Sitting amid that stillness, huddled under a camouflaged cloak, a man watched from this hill. Pale as bone, with a shaven head, sunken eyes, and the skin on his face stretched and taut, he held up a pair of binoculars, scanning the street in front of the warehouse.

No movement yet, no shooting or shouting. Just as he’d suspected. But no answers, either. And he’d come here in search of answers.

At great expense, this ghost of a man had uncovered the information about La Bruzca and his missiles. He’d leaked it to the right parties and the right parties only. And then he’d come to learn the truth.

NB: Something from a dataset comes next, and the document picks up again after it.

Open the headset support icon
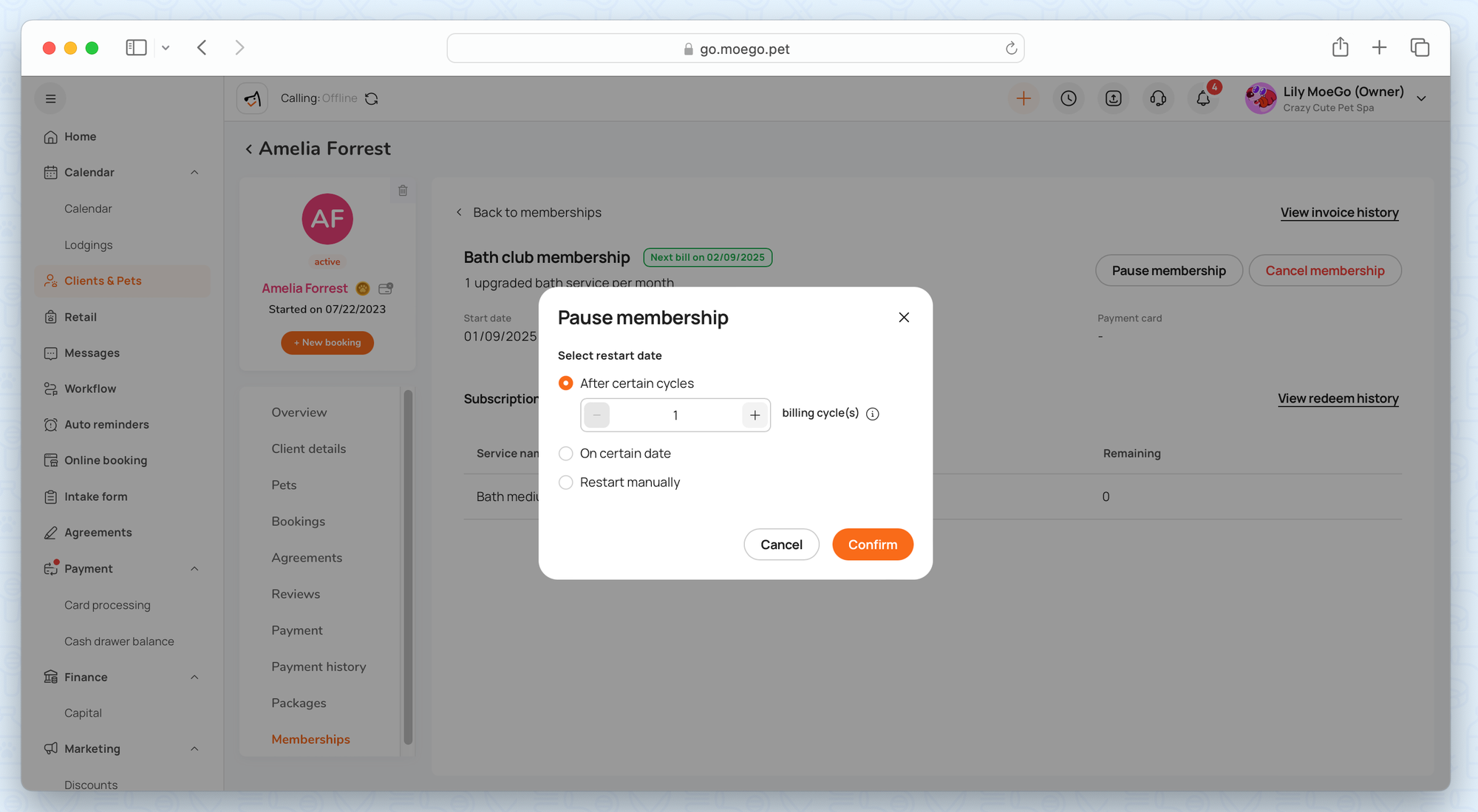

With nothing to do but wait, he lowered the binoculars and rubbed at a dark tattoo that marred his neck. It covered a scar where someone had tried to slit his throat eighteen months earlier; a reminder to him that he had enemies on all sides.

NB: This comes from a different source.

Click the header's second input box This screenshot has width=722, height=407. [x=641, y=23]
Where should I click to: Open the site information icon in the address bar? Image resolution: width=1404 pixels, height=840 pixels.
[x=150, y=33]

Once he’d been a man of power and prestige, carrying a well-known name and a title. Others listened to him, obeyed his orders. But like the man he’d come to watch, the tattooed man had been cast out. Unlike the man below, the world at large would not forgive him his crimes. And that burned the very depths of his soul.

So be it, he thought. To be hated and feared by all was something he could embrace. Far better than a worm begging from the dust. Far better to reign in hell than to serve in heaven.

Upon leaving the hospital with his neck sewn together, he’d killed the man who cut him. Shot him and then stabbed him with his own knife and left him in the street in front of his house for others to find. It had been a moment of liberation.

During his life the tattooed man had been responsible for dozens of dead. Men, women, even children had died under his watch. Most had been killed collaterally. A few on direct order. But they were distant actions twice removed. At the time he had felt like a king sacrificing pawns. But to avenge himself in person brought a satisfaction and a wave of giddy power.